Hay momentos en que la vida no golpea, sino que desgarra. Momentos donde no se trata de levantarse, sino de aprender a respirar bajo el agua. Caídas que no pediste, heridas que no provocaste, dolores que nadie advirtió. Y aun así, sigues aquí.
No todo sufrimiento tiene sentido, y no toda adversidad se convierte en virtud. A veces lo que pasa simplemente duele. Y no hay metáfora ni lección que lo justifique. El alma se agota cuando incluso lo que amas deja de sostenerte, cuando todo lo que alguna vez te dio fuerzas se convierte en peso.
Este texto no pretende enseñarte a ser fuerte, porque no se trata de eso. Se trata de permitirte estar roto, sin vergüenza. De dejar de explicar tu tristeza, de soltar la obligación de rendir incluso cuando no puedes más. De dejar de mostrar que estás bien si no lo estás.

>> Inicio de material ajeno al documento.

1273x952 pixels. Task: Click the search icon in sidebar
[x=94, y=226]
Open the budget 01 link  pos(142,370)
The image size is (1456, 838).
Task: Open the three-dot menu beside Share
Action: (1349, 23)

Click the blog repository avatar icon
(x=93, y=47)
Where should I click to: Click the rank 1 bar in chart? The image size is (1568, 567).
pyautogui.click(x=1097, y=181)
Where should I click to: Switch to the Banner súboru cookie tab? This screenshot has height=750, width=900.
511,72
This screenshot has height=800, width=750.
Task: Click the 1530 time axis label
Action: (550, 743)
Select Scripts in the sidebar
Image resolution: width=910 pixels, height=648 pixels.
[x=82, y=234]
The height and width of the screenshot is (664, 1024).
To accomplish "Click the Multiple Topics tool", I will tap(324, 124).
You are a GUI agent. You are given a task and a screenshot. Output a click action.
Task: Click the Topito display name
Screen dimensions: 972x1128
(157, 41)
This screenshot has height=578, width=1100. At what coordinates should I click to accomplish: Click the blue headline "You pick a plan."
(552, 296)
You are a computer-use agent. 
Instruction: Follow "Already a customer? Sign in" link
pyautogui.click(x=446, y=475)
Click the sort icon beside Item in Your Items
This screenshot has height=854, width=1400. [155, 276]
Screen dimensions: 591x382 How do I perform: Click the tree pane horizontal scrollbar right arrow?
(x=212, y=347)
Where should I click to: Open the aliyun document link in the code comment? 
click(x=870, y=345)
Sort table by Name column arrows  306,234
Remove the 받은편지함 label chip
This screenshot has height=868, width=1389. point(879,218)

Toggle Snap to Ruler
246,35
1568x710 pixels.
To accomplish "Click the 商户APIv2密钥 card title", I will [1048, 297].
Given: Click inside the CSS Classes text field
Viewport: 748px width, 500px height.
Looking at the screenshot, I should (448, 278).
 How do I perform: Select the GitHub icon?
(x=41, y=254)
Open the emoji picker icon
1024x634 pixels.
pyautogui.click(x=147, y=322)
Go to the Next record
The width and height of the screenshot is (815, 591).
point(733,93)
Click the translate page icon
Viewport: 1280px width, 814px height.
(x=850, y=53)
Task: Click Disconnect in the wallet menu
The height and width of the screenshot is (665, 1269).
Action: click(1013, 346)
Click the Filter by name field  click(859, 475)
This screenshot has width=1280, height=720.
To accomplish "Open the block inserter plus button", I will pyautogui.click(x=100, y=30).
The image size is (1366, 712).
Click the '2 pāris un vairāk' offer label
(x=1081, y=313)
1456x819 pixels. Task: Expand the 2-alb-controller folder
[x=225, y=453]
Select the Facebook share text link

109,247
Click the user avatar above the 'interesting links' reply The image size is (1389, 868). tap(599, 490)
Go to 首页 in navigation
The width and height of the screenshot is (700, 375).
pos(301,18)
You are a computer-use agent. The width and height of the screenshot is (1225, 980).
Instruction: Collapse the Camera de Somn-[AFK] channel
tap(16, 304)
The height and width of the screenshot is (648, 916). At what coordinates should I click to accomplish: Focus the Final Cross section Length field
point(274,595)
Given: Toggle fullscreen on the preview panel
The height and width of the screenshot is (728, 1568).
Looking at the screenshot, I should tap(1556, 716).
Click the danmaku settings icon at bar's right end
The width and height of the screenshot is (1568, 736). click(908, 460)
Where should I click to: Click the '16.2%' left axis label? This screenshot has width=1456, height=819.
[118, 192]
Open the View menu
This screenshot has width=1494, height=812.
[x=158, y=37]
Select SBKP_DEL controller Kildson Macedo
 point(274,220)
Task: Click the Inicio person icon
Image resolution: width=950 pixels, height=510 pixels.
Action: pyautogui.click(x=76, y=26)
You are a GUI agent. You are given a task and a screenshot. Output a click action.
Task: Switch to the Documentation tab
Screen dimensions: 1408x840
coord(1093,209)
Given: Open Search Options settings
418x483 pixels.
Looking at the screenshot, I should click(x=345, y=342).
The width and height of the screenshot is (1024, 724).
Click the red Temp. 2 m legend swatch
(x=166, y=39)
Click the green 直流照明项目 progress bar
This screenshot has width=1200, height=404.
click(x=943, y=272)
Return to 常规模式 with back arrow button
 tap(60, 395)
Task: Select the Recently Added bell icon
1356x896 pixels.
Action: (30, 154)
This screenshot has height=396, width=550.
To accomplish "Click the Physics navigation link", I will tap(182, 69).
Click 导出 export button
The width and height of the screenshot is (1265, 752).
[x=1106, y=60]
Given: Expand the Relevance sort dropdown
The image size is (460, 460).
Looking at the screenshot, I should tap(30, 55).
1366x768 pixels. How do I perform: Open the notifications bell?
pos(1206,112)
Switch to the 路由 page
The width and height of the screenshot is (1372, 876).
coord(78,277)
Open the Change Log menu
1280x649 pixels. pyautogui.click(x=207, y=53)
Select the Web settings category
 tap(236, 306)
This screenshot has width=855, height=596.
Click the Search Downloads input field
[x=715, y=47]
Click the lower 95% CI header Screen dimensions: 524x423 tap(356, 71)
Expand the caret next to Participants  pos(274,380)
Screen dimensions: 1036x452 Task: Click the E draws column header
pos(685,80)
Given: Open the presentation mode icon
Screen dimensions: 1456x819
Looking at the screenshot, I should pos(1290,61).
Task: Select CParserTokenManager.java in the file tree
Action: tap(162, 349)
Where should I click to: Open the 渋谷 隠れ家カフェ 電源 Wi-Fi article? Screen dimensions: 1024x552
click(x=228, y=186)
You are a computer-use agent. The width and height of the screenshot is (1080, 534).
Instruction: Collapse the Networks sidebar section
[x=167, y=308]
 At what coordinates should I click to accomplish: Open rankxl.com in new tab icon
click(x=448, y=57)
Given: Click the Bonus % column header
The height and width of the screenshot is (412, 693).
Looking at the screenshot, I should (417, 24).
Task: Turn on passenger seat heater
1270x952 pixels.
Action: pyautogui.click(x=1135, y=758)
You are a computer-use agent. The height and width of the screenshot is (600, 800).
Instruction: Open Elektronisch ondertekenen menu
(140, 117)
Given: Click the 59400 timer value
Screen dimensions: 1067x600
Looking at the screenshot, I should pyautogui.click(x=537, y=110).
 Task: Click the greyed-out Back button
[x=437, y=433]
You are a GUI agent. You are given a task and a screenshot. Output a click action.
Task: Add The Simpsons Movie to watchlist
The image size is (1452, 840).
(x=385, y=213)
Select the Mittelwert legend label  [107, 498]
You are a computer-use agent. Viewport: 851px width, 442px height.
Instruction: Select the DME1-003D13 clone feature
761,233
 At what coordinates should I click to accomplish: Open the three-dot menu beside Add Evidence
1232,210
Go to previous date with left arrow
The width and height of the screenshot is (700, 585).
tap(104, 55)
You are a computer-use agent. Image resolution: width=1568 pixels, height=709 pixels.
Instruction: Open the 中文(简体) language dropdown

A veces, el acto más valiente no es persistir, sino detenerse. Decir “esto me duele”, y permitirte llorar sin sentirte débil. Porque resistir no siempre es luchar de pie: también es resistir cuando eliges no hacer nada, cuando decides simplemente seguir respirando. No somos invencibles. Y no deberíamos pretenderlo. Fingir que no pasa nada es otra forma de romperse.
A veces lo más revolucionario es abrazar tu cansancio sin culpa. Aceptar que el alma necesita descanso, no discursos motivacionales.
Y cuando por fin puedas alzar la vista —aunque sea solo un poco— verás que sigues aquí. No como antes, no como querías. Pero sigues.
Reconstruirse no es volver a ser el de antes. Es aprender a habitar tu nueva forma con ternura.